- [What this task involves]:
Set down, exactly as written, the line containing "Where should I click to: Open" and all the lines that follow it to the end of the entries below, omitting every picture.

[Collected data entries]
◆ ◆ ◆ ◆ ◆

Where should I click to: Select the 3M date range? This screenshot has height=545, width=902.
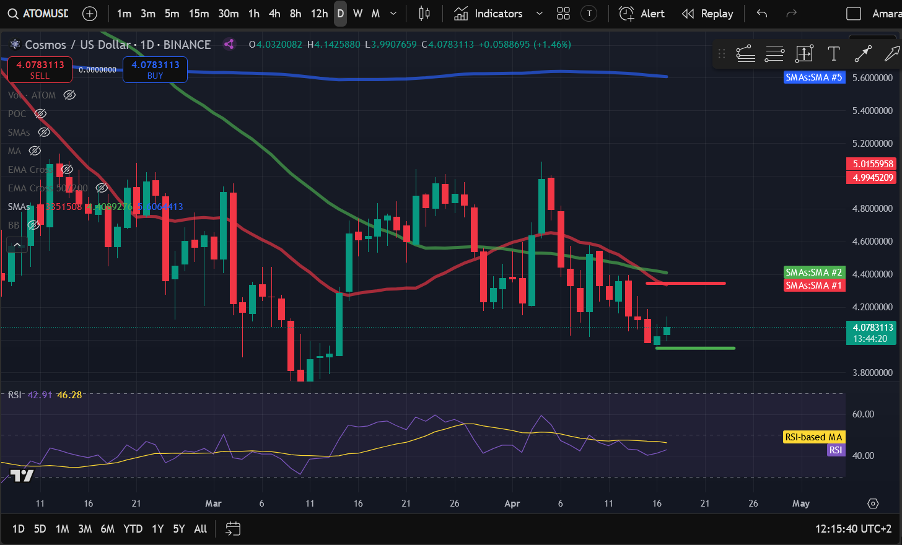pyautogui.click(x=85, y=529)

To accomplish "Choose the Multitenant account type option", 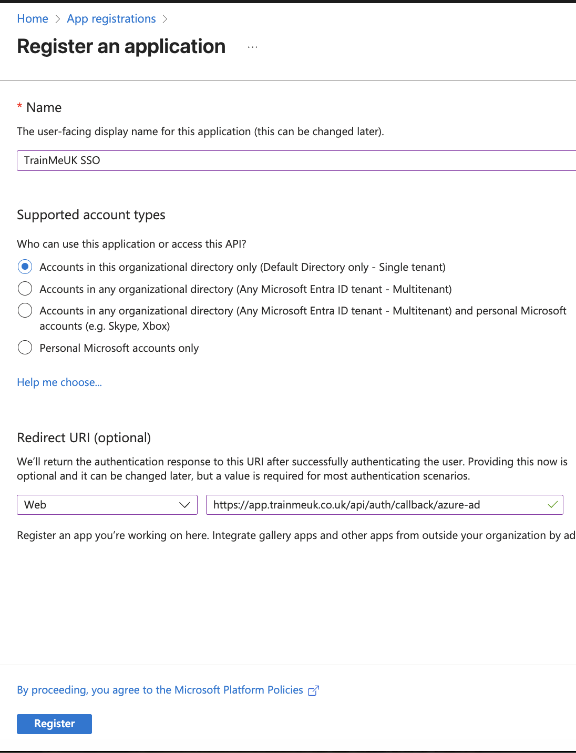I will click(25, 289).
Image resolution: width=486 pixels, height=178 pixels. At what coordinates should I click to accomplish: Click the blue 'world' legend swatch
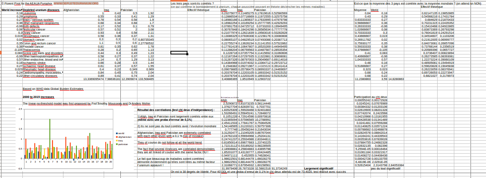(116, 133)
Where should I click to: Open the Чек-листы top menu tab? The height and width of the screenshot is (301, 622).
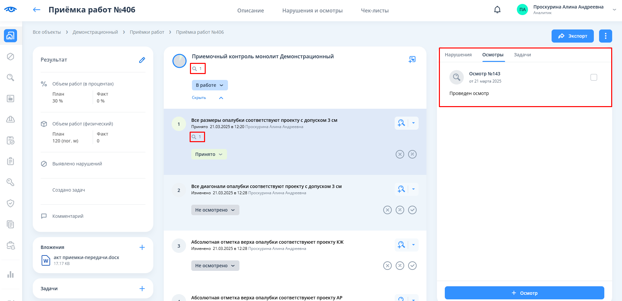(x=375, y=10)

◆ ◆ ◆ ◆ ◆

- [Exercise answer]:
Where should I click to: Open the Чек-листы top menu tab? The height and width of the screenshot is (301, 622).
(x=375, y=10)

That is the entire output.